AIM OF THE TASK: All lines in the material containing the word "coordinates" need to be copied.

DATA EXCERPTS:
+++

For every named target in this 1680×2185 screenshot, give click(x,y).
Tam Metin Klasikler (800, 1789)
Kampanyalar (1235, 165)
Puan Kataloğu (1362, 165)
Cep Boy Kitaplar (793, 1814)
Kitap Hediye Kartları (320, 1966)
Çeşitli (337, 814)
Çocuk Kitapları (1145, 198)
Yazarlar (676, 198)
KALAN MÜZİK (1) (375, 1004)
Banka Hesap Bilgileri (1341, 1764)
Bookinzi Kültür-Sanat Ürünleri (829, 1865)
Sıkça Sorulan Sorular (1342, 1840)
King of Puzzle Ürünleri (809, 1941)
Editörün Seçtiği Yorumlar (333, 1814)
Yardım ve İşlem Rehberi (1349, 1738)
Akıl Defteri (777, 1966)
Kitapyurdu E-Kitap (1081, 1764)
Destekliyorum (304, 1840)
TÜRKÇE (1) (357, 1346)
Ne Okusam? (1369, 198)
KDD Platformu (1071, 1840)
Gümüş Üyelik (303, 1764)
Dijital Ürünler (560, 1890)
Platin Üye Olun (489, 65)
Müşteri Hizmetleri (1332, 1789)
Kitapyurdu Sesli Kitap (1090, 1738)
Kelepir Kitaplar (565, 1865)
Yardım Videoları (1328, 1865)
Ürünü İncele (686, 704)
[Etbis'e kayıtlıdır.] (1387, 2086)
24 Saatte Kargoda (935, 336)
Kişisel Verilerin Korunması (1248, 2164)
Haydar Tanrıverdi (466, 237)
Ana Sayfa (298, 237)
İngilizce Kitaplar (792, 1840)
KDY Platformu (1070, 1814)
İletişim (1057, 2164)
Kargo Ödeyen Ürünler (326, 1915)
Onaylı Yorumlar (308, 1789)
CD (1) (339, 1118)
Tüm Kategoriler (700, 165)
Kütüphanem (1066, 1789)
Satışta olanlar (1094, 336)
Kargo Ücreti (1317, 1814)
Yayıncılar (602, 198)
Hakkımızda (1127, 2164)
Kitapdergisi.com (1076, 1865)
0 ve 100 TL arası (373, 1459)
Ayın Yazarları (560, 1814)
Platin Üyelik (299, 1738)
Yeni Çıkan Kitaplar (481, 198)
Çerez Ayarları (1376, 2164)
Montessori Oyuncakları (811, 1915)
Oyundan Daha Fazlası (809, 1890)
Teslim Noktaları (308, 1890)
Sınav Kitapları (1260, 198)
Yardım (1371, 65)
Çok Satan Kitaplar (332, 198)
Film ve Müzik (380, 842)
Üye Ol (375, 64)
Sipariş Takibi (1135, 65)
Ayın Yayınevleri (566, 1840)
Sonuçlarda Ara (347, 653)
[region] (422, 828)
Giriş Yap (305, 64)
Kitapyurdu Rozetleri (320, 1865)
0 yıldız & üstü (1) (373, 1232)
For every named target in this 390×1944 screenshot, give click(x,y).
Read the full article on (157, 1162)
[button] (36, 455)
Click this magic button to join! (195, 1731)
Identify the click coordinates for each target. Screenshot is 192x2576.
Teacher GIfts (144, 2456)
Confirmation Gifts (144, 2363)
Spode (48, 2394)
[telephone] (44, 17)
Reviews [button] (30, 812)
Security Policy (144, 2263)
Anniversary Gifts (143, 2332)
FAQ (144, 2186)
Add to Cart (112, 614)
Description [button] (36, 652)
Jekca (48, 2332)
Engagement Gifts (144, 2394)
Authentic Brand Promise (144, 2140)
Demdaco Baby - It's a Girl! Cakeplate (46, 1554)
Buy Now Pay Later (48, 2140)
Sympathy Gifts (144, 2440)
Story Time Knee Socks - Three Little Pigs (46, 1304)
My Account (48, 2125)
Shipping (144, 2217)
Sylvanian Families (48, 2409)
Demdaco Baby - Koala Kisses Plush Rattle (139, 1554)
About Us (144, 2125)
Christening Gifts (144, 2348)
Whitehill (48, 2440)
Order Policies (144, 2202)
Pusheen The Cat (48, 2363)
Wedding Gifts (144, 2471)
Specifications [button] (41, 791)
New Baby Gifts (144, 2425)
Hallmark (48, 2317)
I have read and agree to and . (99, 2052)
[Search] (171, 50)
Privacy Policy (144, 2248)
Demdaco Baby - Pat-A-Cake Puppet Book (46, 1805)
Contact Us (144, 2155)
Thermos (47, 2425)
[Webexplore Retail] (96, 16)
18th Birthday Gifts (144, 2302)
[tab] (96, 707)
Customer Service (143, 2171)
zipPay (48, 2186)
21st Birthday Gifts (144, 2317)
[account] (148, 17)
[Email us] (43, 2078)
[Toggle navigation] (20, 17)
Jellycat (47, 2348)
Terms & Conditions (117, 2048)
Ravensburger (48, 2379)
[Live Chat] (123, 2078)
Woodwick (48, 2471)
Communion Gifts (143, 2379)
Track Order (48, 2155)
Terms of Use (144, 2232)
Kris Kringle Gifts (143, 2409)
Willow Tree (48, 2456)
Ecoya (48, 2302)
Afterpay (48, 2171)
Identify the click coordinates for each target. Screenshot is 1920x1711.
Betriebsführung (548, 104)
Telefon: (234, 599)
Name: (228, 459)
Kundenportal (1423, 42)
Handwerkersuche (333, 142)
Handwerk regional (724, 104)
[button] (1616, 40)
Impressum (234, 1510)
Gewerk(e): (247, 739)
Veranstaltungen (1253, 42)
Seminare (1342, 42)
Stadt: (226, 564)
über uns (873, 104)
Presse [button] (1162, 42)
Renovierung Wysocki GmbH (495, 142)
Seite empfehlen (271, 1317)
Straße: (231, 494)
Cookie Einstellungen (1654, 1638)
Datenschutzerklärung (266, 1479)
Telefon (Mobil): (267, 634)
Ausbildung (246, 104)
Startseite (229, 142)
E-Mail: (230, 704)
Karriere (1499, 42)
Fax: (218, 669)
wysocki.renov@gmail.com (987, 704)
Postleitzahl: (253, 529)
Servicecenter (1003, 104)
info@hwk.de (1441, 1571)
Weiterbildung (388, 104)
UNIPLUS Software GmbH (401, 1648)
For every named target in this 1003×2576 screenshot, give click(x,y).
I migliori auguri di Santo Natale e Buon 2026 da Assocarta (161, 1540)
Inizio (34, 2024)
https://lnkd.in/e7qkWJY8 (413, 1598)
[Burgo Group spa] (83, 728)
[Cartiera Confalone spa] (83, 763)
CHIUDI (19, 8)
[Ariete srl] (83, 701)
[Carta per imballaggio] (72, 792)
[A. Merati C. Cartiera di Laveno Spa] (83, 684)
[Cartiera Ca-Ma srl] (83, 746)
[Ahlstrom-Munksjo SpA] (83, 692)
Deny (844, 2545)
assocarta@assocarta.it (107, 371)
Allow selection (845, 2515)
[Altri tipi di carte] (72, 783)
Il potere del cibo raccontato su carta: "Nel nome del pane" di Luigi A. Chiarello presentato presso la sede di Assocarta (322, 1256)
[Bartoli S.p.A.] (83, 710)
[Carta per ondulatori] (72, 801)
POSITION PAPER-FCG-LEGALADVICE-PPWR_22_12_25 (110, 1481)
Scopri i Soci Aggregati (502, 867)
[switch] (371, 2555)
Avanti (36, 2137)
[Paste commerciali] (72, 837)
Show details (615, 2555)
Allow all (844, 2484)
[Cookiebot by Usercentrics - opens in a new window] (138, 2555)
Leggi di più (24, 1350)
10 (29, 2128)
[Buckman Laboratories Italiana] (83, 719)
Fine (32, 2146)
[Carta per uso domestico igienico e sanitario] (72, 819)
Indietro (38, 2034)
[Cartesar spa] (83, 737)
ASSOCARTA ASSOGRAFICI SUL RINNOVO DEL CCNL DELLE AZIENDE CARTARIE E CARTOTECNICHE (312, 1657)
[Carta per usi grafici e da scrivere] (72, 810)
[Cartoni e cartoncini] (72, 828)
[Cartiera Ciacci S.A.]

+++

REPLY TO THE TASK:
Identify the click coordinates for each target. Screenshot is 192x2576.
Identify the click coordinates for each target. Screenshot is 1920x1711.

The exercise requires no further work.